Several others spoke at length about how they’d decorated their rooms.

Leah’s room (20, adopted) reflected her love of bright, sparkly colours and objects, while Steven’s (16, secure accommodation) posters of New York represented his dreams of future travel.

For Plankton (12, foster care), emotional security came from living in small, tightly knit, rural community where she had come to know the local people well. She identified her bedroom, her foster carers, and their house, not only as her favourite spaces and objects, but also as her dream place to live.

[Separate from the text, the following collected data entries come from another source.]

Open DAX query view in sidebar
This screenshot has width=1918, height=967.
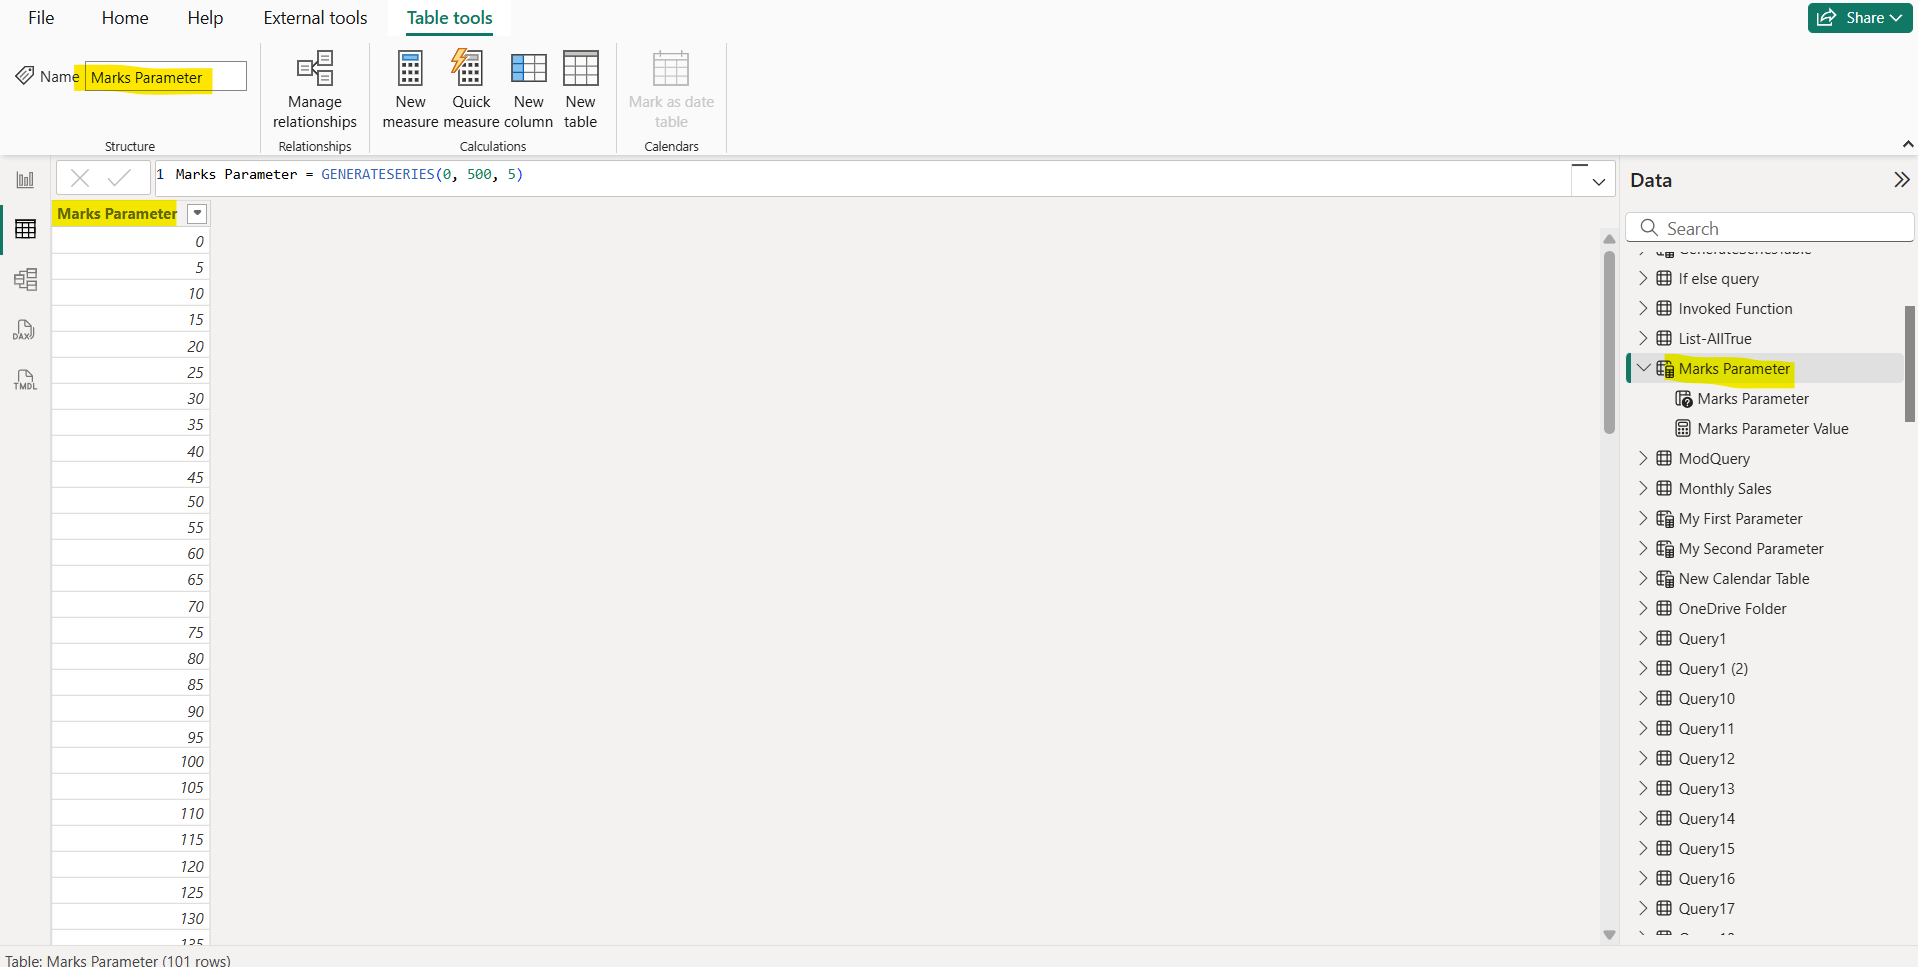[25, 330]
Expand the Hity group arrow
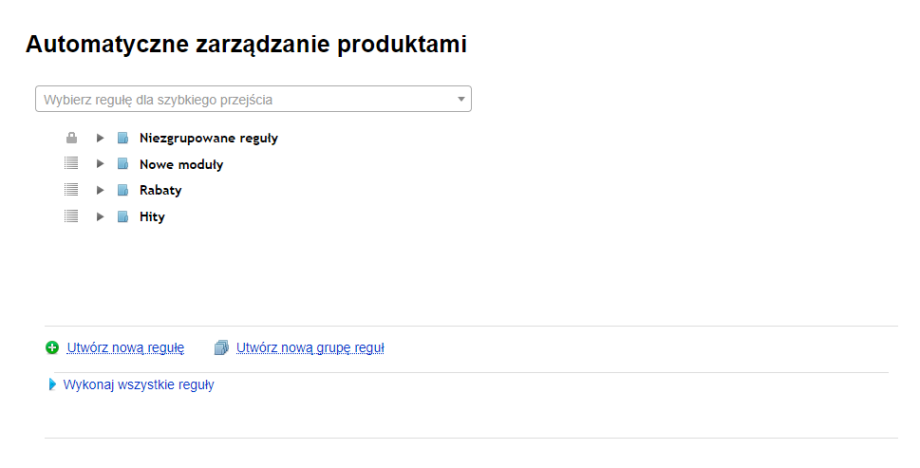 (x=100, y=216)
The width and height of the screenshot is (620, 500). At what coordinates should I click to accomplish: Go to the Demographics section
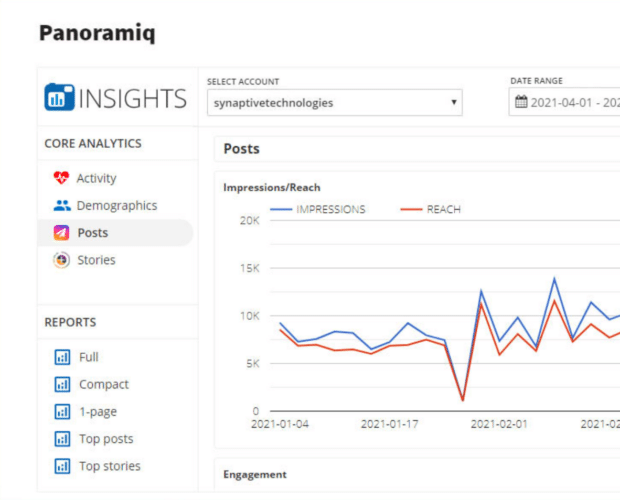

Some respondents in residential care felt that generally they belonged, but were ambivalent about some aspects of these units. Often shared spaces such as living rooms were associated with unwanted noise and conflict. Marissa (10, children’s unit) feared another resident and avoided his room:

You feel a bit cautious like a time bomb’s going to go off.

However, some residents associated workers’ offices with comfort and safety, while bedrooms were particularly important.

Marissa’s bed and bedroom were among her favourite -and safest- spaces ‘because I can go there any time and it’s just me, nobody else.. and its got all my books and my bed and things in it.  I just stay on the inside and there’s a sort of lock which you can turn easily’.

Teddy given to Bob by his foster carer

Security generally was very important. Like others, Marissa also highlighted the importance of small, private often ‘secret’ spaces, in which to be alone. For her, these included an alcove in her bedroom and a shed and tree in the garden. ‘My space is the shed’s really quiet and nobody thinks of looking for me there..sometimes I want to get away from it a bit’. The importance of physical comfort (beds, rugs, smell box), privacy (secret bed, soundproofing), personal items (books), in addition to a desire for safe, communal spaces (chairs and tables for the friends she couldn’t usually invite to tea in the unit) is obvious in Marissa’s imaginative drawing of her ‘ideal space’.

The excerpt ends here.